The Popeyes Chicken Sandwich Is Here to Save America by Helen Rosner
In a divided age, when every day brings a new flurry of reasons for exhausting outrage at the crumbling norms of the republic, it was nice to have a little stretch in which the most animated online exchanges revolved around fast food sandwiches. I have no personal stance to take on the new fried chicken sandwich on Popeyes, but I’ve delighted in the weird spectacle. And the pinnacle of it all was this marvelously structured piece by Helen Rosner, writing for The New Yorker. The story that frames the article is a gem, and Rosner’s serious approach to considering the menu item as a dish to be critically analyzed is even better.
While we’re on the subject of brief, blissful relief from the scalding procession of misery delivered with tireless efficiency by news sites and social media, MH Rowe’s celebration of the online version of the The Encyclopedia of Science Fiction begins with that very premise.

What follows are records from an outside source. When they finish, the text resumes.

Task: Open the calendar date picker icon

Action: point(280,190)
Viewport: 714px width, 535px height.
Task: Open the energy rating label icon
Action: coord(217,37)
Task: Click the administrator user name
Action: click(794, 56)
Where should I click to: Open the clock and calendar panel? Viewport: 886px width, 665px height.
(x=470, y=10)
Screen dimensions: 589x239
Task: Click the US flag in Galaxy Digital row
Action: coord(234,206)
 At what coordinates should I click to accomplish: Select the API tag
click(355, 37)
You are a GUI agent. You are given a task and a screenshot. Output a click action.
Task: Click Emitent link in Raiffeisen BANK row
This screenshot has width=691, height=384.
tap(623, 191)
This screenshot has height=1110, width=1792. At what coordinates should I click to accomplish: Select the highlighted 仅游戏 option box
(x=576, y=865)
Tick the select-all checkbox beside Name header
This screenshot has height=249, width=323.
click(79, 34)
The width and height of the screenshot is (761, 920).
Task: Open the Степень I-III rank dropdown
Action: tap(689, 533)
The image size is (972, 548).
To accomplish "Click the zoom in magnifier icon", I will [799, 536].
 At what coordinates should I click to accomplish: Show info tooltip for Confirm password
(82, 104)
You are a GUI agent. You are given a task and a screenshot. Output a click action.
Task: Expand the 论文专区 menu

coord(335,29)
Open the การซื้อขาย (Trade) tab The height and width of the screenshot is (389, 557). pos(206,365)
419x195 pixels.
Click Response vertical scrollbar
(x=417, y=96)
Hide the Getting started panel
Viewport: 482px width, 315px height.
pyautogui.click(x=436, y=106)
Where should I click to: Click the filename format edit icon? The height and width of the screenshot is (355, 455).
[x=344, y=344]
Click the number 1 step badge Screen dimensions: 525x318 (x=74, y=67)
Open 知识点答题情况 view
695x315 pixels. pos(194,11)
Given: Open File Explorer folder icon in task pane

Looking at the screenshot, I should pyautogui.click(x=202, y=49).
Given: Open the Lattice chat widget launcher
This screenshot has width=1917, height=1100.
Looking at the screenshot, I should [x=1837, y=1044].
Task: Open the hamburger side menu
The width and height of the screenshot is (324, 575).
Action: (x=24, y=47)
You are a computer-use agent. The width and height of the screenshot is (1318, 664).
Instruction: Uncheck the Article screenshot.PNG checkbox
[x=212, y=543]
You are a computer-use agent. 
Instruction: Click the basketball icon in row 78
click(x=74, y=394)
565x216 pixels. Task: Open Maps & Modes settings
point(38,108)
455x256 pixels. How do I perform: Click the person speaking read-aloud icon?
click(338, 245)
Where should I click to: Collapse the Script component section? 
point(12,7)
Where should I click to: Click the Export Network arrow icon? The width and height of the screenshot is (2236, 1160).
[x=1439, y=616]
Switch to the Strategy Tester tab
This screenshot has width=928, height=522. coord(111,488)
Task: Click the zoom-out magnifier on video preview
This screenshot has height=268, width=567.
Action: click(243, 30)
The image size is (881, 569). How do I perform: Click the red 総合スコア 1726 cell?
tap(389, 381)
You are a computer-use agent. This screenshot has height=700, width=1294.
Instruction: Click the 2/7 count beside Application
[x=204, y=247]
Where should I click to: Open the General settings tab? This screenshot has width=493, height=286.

Published by Literary Hub, the article posits that the fluid, densely researched, and deeply considered entries of the digitized compendium of genre-specific information is one of the few places on the world wide web worth a visit. To a degree, Rowe has it easy. Simply listing the basic details of the the reference site makes for interesting reading. Rowe digs a little deeper, though, articulating with conviction why the online encyclopedia is special, including a compare-and-contrast look at changes to the entry on Ursula K. Le Guin after her death that solidly illustrate the value of the resource’s dynamic qualities.